ENREGISTREMENTS >>
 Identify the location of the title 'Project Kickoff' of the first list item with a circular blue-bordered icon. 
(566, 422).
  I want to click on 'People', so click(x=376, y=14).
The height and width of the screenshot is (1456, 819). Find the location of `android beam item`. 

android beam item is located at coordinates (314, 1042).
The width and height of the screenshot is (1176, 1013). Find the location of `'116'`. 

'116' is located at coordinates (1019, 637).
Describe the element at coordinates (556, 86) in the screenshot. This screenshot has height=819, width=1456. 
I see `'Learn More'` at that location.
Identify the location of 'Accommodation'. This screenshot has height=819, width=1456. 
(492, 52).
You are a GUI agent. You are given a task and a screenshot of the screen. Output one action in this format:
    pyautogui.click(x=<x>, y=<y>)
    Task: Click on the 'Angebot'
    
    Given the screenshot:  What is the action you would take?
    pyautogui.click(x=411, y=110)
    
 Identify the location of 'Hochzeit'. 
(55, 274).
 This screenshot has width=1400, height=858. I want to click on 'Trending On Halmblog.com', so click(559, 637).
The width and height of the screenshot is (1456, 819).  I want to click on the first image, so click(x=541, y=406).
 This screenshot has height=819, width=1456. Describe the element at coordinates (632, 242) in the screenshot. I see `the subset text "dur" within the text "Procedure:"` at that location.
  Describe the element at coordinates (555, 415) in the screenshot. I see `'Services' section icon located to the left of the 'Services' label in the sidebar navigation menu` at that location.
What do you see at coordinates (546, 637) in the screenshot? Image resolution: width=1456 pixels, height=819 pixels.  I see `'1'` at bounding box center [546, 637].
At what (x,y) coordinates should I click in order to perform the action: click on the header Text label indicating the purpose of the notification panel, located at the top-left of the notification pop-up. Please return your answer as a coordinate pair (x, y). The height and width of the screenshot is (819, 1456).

CONSIGNE >> Recopiez tels quels, du premier au dernier, les enregistrements ci-dessus.

RÉPONSE >>
 Identify the location of the title 'Project Kickoff' of the first list item with a circular blue-bordered icon. 
(566, 422).
  I want to click on 'People', so click(x=376, y=14).
The height and width of the screenshot is (1456, 819). Find the location of `android beam item`. 

android beam item is located at coordinates (314, 1042).
The width and height of the screenshot is (1176, 1013). Find the location of `'116'`. 

'116' is located at coordinates (1019, 637).
Describe the element at coordinates (556, 86) in the screenshot. This screenshot has height=819, width=1456. 
I see `'Learn More'` at that location.
Identify the location of 'Accommodation'. This screenshot has height=819, width=1456. 
(492, 52).
You are a GUI agent. You are given a task and a screenshot of the screen. Output one action in this format:
    pyautogui.click(x=<x>, y=<y>)
    Task: Click on the 'Angebot'
    
    Given the screenshot:  What is the action you would take?
    pyautogui.click(x=411, y=110)
    
 Identify the location of 'Hochzeit'. 
(55, 274).
 This screenshot has width=1400, height=858. I want to click on 'Trending On Halmblog.com', so click(559, 637).
The width and height of the screenshot is (1456, 819).  I want to click on the first image, so click(x=541, y=406).
 This screenshot has height=819, width=1456. Describe the element at coordinates (632, 242) in the screenshot. I see `the subset text "dur" within the text "Procedure:"` at that location.
  Describe the element at coordinates (555, 415) in the screenshot. I see `'Services' section icon located to the left of the 'Services' label in the sidebar navigation menu` at that location.
What do you see at coordinates (546, 637) in the screenshot? Image resolution: width=1456 pixels, height=819 pixels.  I see `'1'` at bounding box center [546, 637].
At what (x,y) coordinates should I click in order to perform the action: click on the header Text label indicating the purpose of the notification panel, located at the top-left of the notification pop-up. Please return your answer as a coordinate pair (x, y). The height and width of the screenshot is (819, 1456).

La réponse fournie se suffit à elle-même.